Work to be completed:
Could you change "Promotions" to "Special Offers" throughout the material below, keep everything else the same, and leave the pictures out of your reply?

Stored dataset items
▽

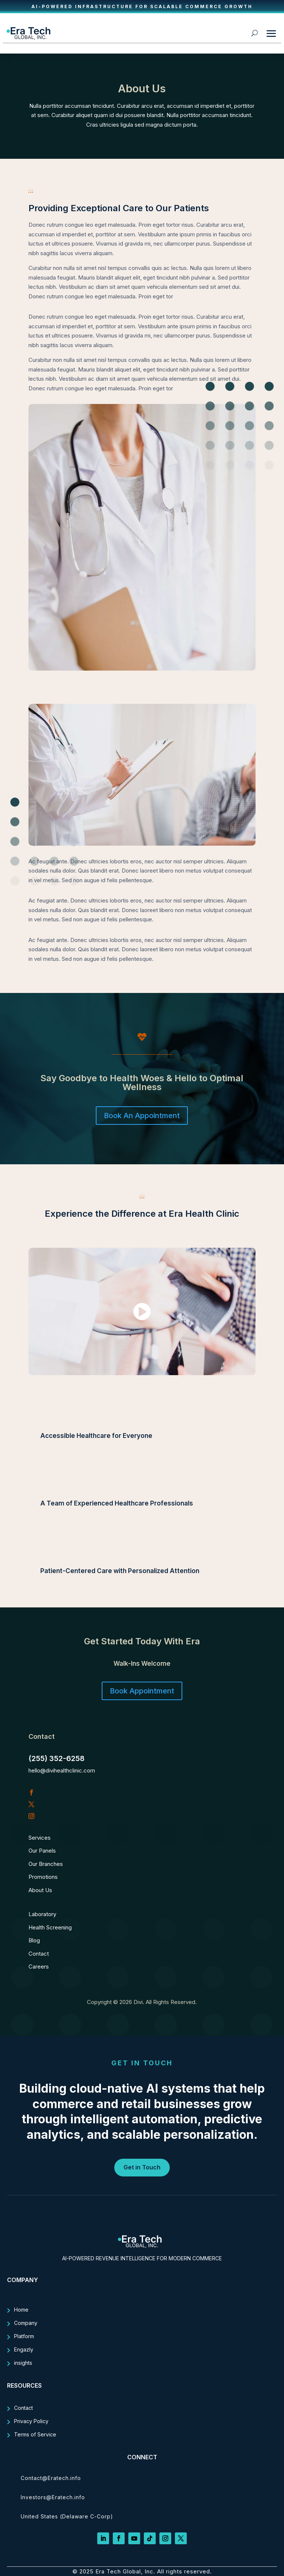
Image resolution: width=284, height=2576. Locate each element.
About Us (40, 1890)
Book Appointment (142, 1690)
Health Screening (50, 1927)
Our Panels (42, 1850)
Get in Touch (142, 2167)
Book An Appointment (142, 1115)
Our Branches (45, 1863)
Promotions (43, 1876)
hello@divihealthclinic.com (61, 1770)
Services (39, 1837)
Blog (34, 1940)
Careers (38, 1966)
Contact (38, 1953)
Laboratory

△

Solution for this exercise:
Image resolution: width=284, height=2576. Locate each element.
About Us (40, 1890)
Book Appointment (142, 1690)
Health Screening (50, 1927)
Our Panels (42, 1850)
Get in Touch (142, 2167)
Book An Appointment (142, 1115)
Our Branches (45, 1863)
Special Offers (43, 1876)
hello@divihealthclinic.com (61, 1770)
Services (39, 1837)
Blog (34, 1940)
Careers (38, 1966)
Contact (38, 1953)
Laboratory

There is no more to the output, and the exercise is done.